Kisah ini, adalah tentang “kisah cinta” yang gagal, yang bukan pertama kali aku alami, tetapi entah mengapa pengalaman ini adalah pengalaman paling menyakitkan yang aku alami. Tidak, kau tidak salah. Yang salah adalah aku yang terlalu berharap banyak pada hubungan ini, hubungan yang tidak akan pernah mungkin menjadi kenyataan.

Jikapun kita bersama, akan ada banyak hal menyakitkan yang mungkin terjadi kelak di kemudian hari. Jadi keputusan untuk mundur adalah keputusan yang paling tepat, meskipun rasanya tidak mudah untuk menjalani semuanya. Aku sudah begitu terbiasa dengan hadirmu, dan memilih untuk pergi menjauh adalah keputusan yang sangat berat dan menyakitkan. Ada sebuah keyakinan dalam diri yang muncul bahwa memang aku harus pergi demi sesuatu yang lebih mulia, entah apa.

Lotus - Painting of Nicholas Roerich

Aku baru memahami maksud dari peristiwa itu hampir lima tahun kemudian, saat aku bertemu dengan Guruku. Aku kemudian baru menyadari apa yang menjadi tujuan kelahiranku saat ini. Ada sebuah cetak biru yang sudah aku rencanakan sebelum kelahiran kali ini. 

Semakin aku mengamati keadaan di sekelilingku, aku makin sadar bahwa itu bukanlah jalan yang ingin aku tuju dalam kehidupan kali ini.

Pada awal saat bergabung di Anand Ashram, aku memiliki seorang kawan dekat dan dialah orang yang pertama kali mendekatkanku dengan semua kegiatan di ashram. Orang yang pertama kali mengajakku berkunjung ke Secret Garden (sebuah Kuil yang didedikasikan untuk Ma Durga) dan mengajakku menginap di Ashram Ubud. Sebuah kuil yang sejak pertama aku menginjakkan kaki di sana, aku sudah merasa sangat tersentuh dengan keheningan tempat tersebut. Hingga pada akhirnya, bertahun-tahun kemudian, aku mendapatkan kesempatan untuk tinggal di bagian depan kuil tersebut. Sebuah berkah yang tidak pernah henti-hentinya untuk kusyukuri.

Aku sangat terkesan dengan semua idealismenya tentang kehidupan berashram. Pada saat itu, kawan tersebut baru saja melangsungkan pernikahannya. Sampai suatu ketika anak pertamanya lahir, awalnya semua masih baik-baik saja, tetapi lama-kelamaan aku merasa bahwa idealismenya makin memudar. Dia bukanlah orang yang dulu pernah kukenal, entah kemana semangat dan idealismenya menghilang.

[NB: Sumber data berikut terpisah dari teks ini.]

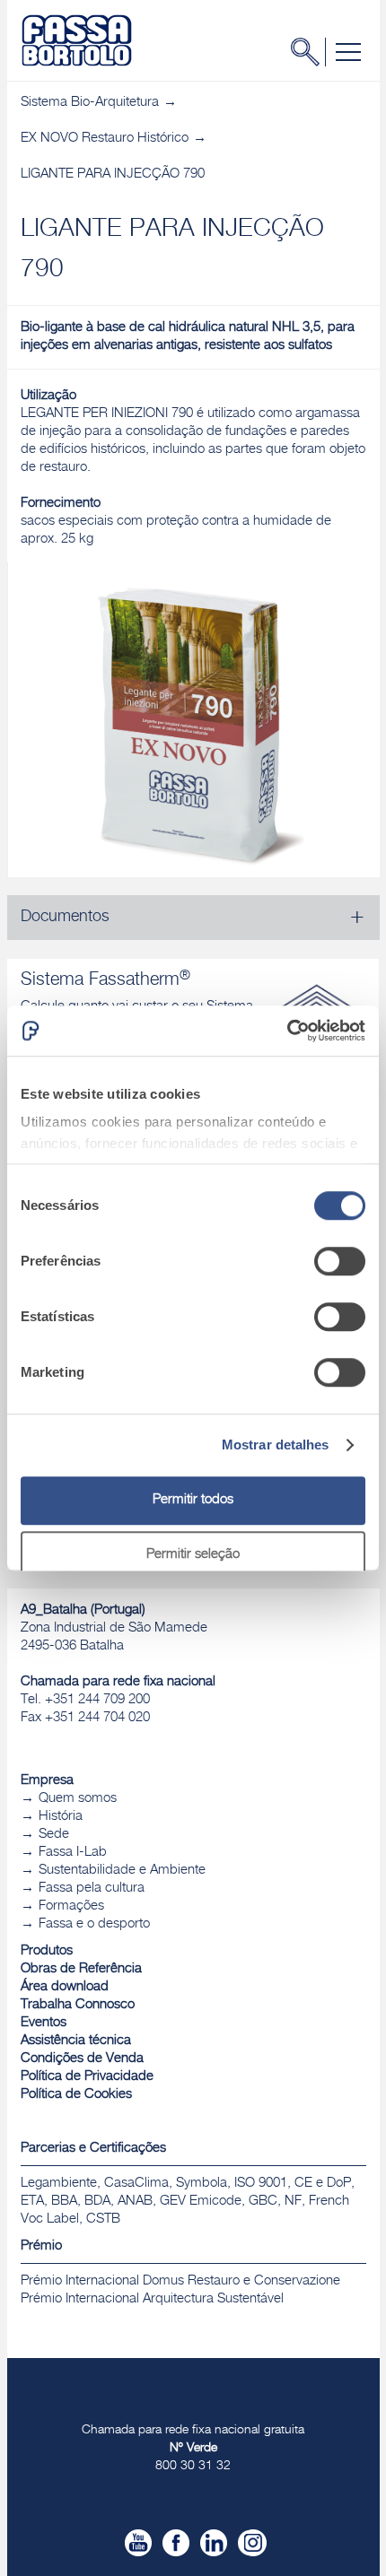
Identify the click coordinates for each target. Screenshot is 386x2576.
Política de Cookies (76, 2095)
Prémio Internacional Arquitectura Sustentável (152, 2299)
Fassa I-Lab (73, 1852)
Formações (71, 1906)
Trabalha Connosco (78, 2005)
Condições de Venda (82, 2059)
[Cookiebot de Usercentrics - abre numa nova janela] (286, 1030)
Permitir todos (193, 1500)
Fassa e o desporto (94, 1924)
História (61, 1816)
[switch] (339, 1261)
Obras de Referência (81, 1969)
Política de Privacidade (87, 2077)
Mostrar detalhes (275, 1444)
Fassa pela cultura (92, 1888)
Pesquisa (310, 52)
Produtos (47, 1951)
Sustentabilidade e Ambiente (122, 1870)
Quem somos (78, 1799)
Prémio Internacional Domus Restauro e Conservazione (180, 2281)
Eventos (43, 2023)
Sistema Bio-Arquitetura (90, 102)
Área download (65, 1987)
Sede (54, 1834)
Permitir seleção (193, 1555)
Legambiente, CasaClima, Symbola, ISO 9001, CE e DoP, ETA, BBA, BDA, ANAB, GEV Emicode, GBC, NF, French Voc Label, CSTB (188, 2201)
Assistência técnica (76, 2041)
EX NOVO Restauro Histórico (105, 138)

Aku juga teringat sebuah petuah dari Buku Autobiografinya Paramhansa Yogananda, dimana beliau pernah membakar horoskop yang disodorkan kepadanya yang menyatakan dia akan menikah dan punya banyak anak. Beliau menjelaskan dengan detail bahwa sebagian besar teman-temannya yang dulu sangat idealis tentang Tuhan kemudian lupa akan tujuan kehidupan saat mereka telah berkeluarga. Beliau tidak mengatakan ada yang salah dengan kehidupan berkeluarga, yang salah adalah kita mengikatkan diri terlalu jauh pada hal tersebut dan melupakan tujuan mulia kehidupan yaitu melayani segenap bentuk kehidupan.

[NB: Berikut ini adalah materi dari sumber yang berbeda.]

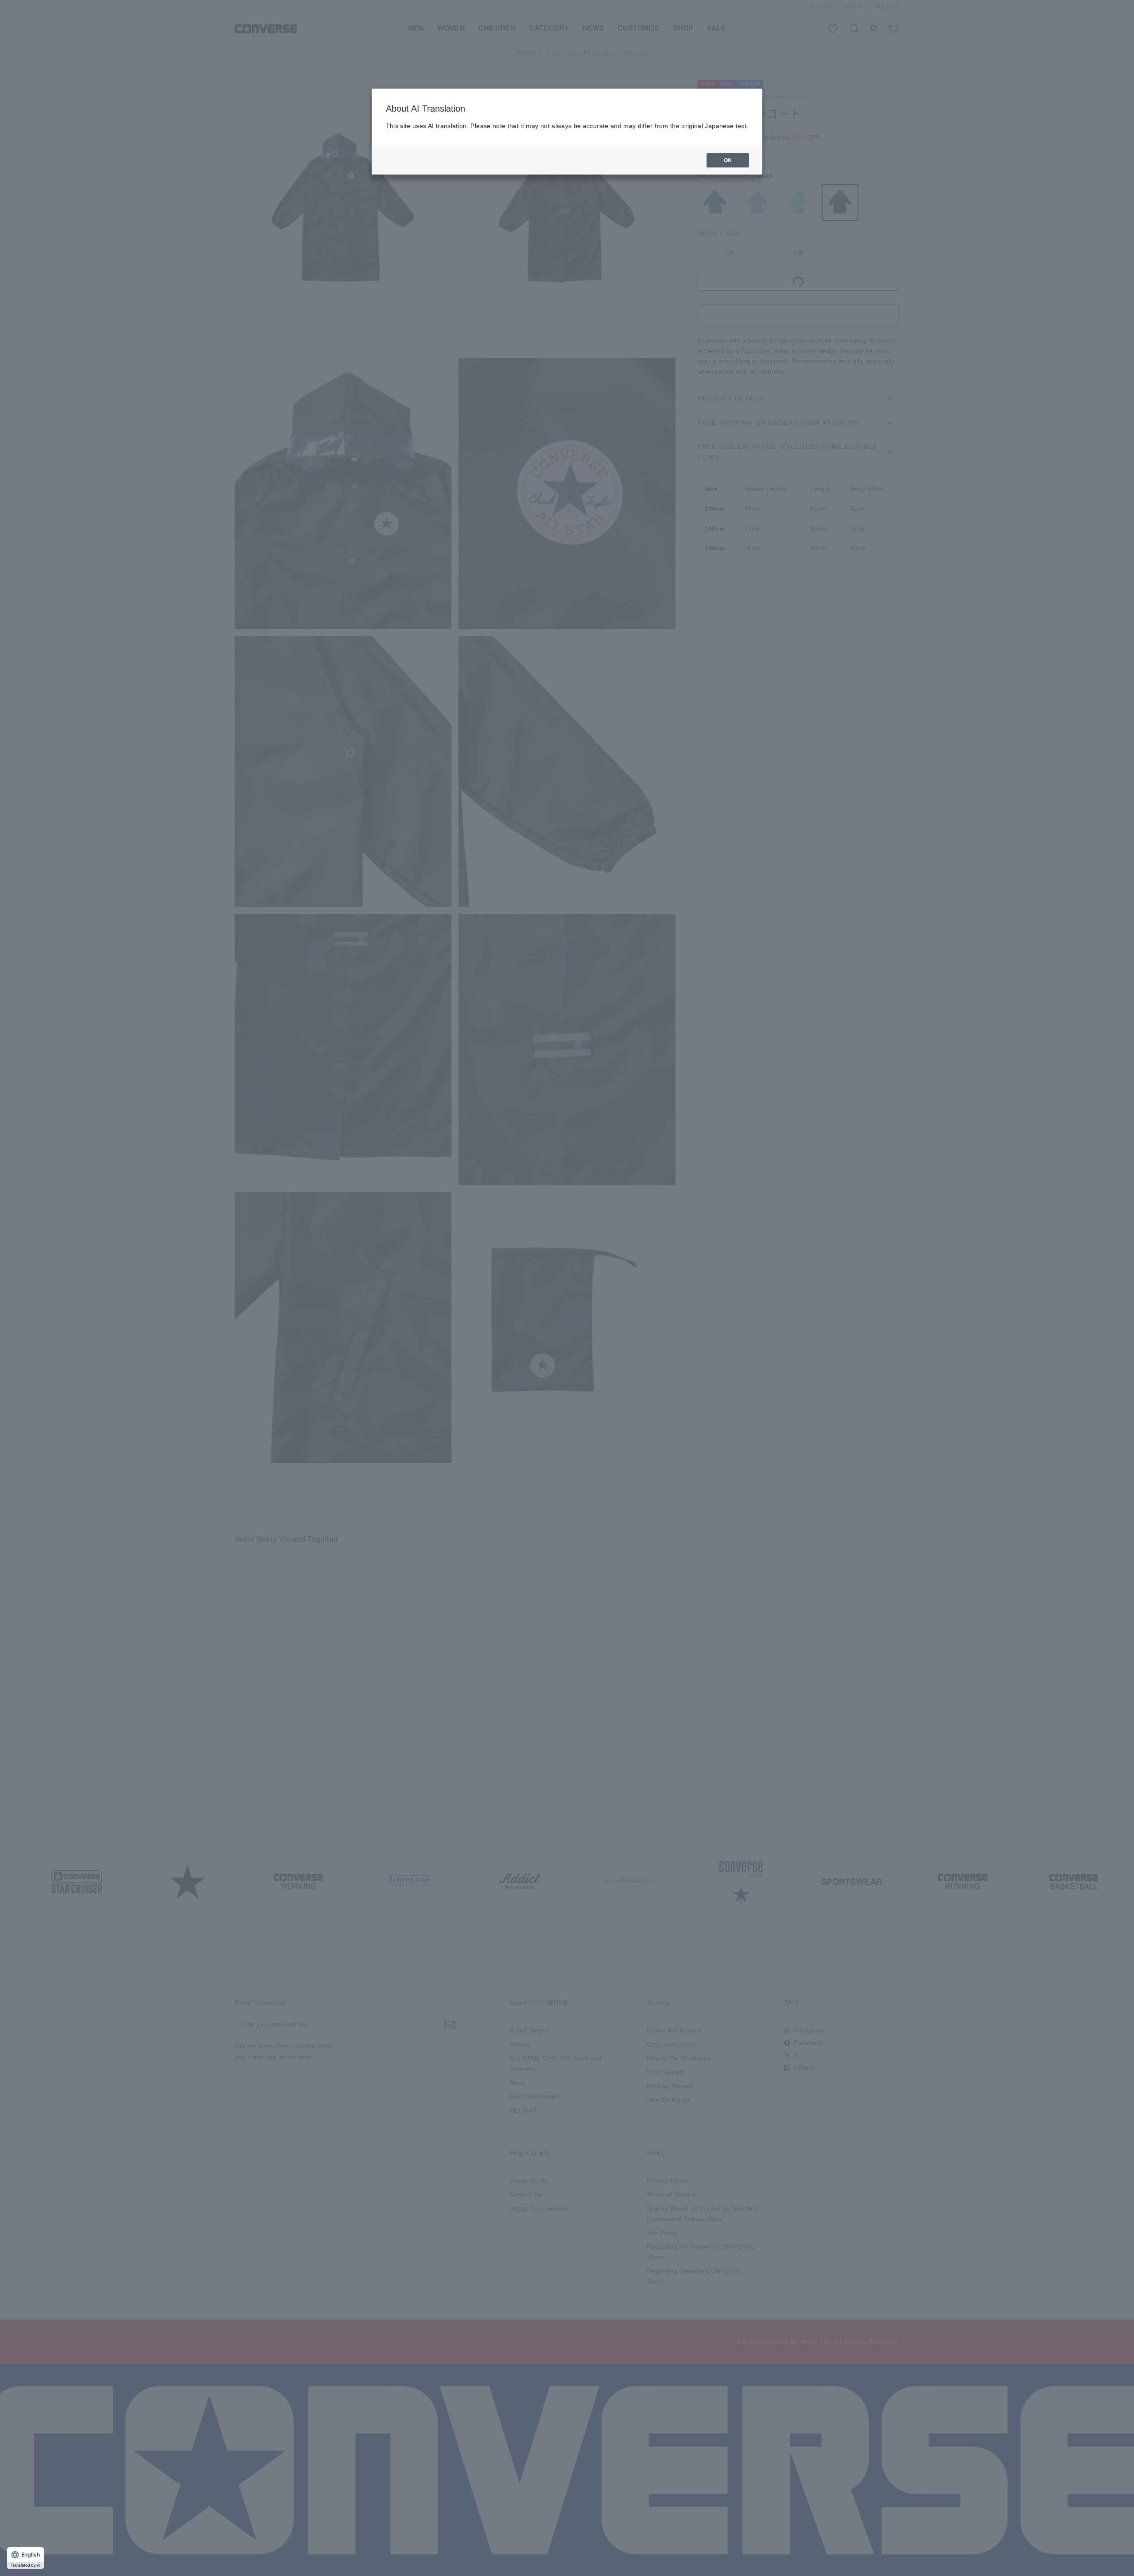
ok (728, 160)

Cerita menarik lainnya aku baca dari Buku Pilgrim of the Star karya Dilip Kumar Roy dan Indira Devi. Sebelum keberangkatan Dilip Kumar Roy ke Eropa untuk melanjutkan pendidikan, kakek dan neneknya menjodohkan beliau dengan seorang gadis. Karena sangat ingin menjadi seorang sanyas, beliau kabur dari rumah pada hari perjodohan berlangsung.

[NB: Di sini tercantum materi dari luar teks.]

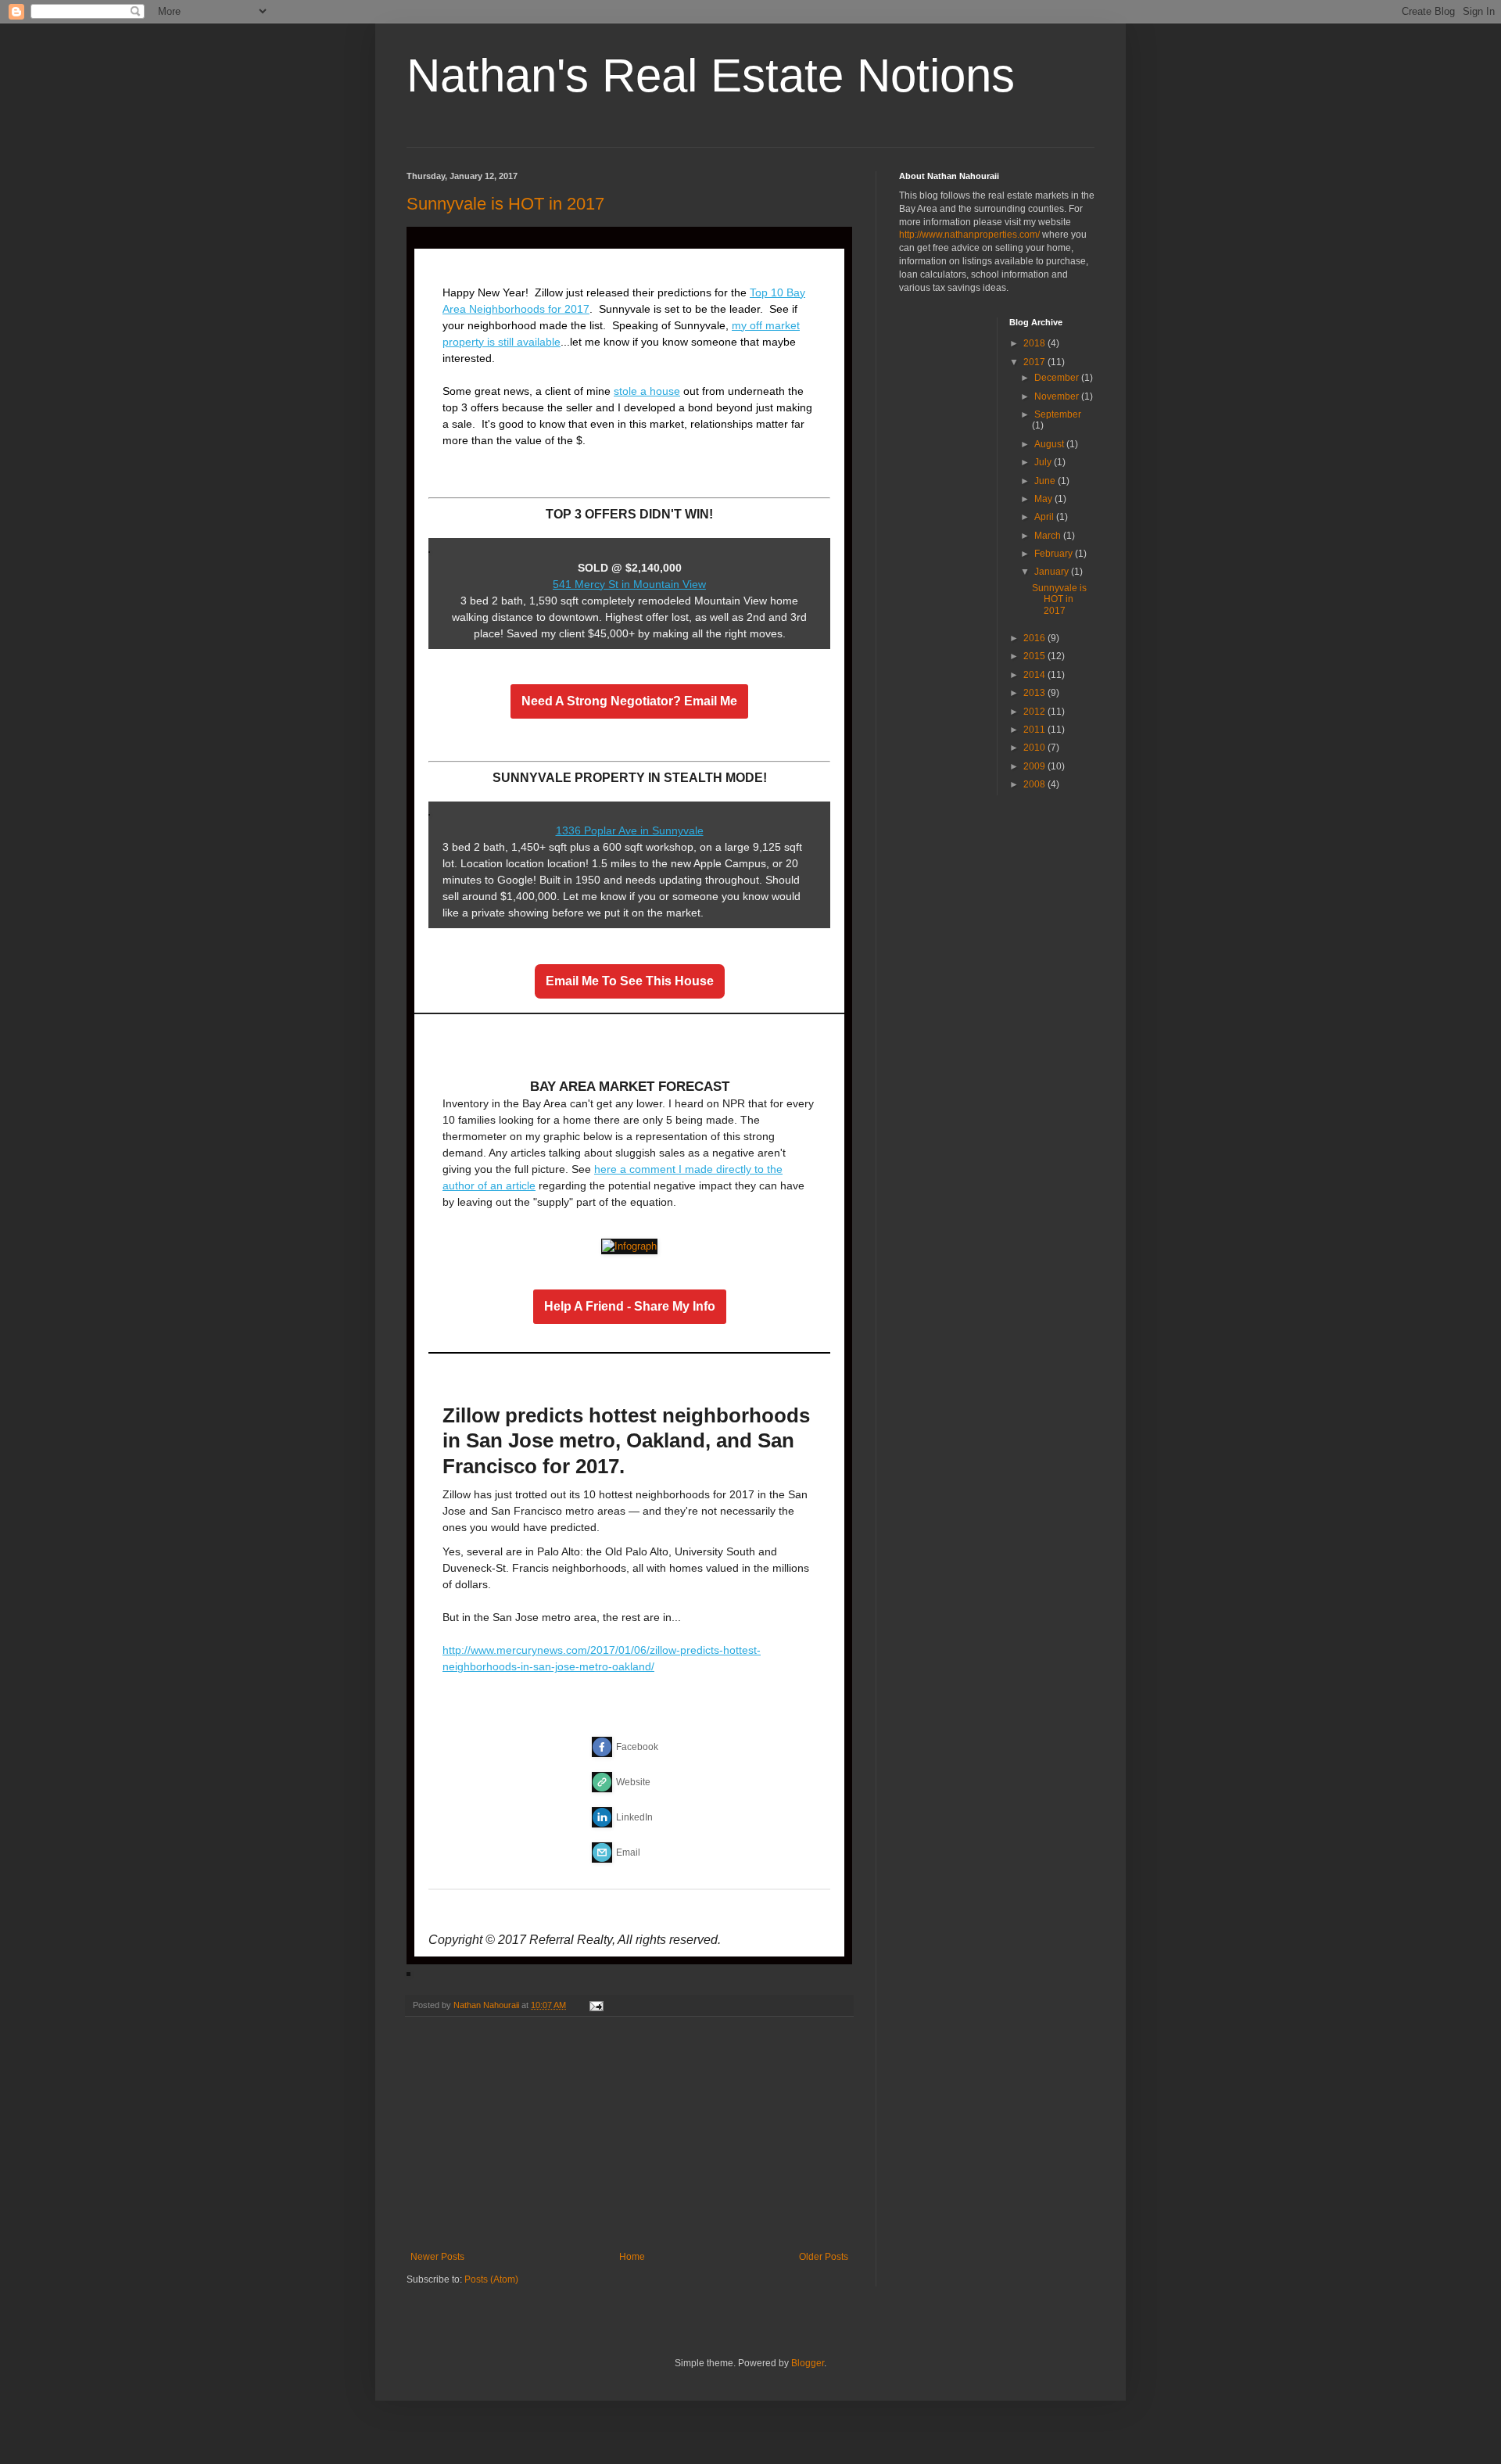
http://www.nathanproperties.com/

Dari cerita-cerita para Guru Spiritual tersebut, aku dapat mengambil kesimpulan bahwa mereka firm, teguh dalam keyakinannya serta berkomitmen penuh untuk menjalani kehidupan spiritual.

Dalam tradisi Sanatana Dharma, menikah bukanlah sebuah kewajiban. Hal ini mungkin bertolak belakang dengan tradisi lain yang mengganggap perkawinan adalah kredo yang tidak dapat diganggu gugat. Seorang Sanatani (penganut Sanatana) memiliki kebebasan penuh atas dirinya, entah mau menikah atau tidak menikah.

Ada sebuah konsep menarik dalam ajaran Sanatana yaitu konsep Chatur Ashram. Konsep ini mengacu pada perenungan mendalam dari para leluhur kita terhadap perkembangan psikis atau kejiwaan manusia. Adapun tahapan itu mencakup (Anand Krishna, Sanyas Dharma):

  1. Brahmacharya Ashram yaitu masa untuk mengembangkan kreativitas melalui pendidikan dan masa ini dimulai dari lahir sampai usia 20-an tahun. Pada masa ini, seorang anak belajar untuk menemukan potensi dirinya dan dibimbing oleh seorang Guru yang tidak hanya mengembangkan potensi tersebut, tetapi membantunya melangkah lebih lanjut dan menjadi kreatif serta mendapat gelar Sarjana, Srajanahaar.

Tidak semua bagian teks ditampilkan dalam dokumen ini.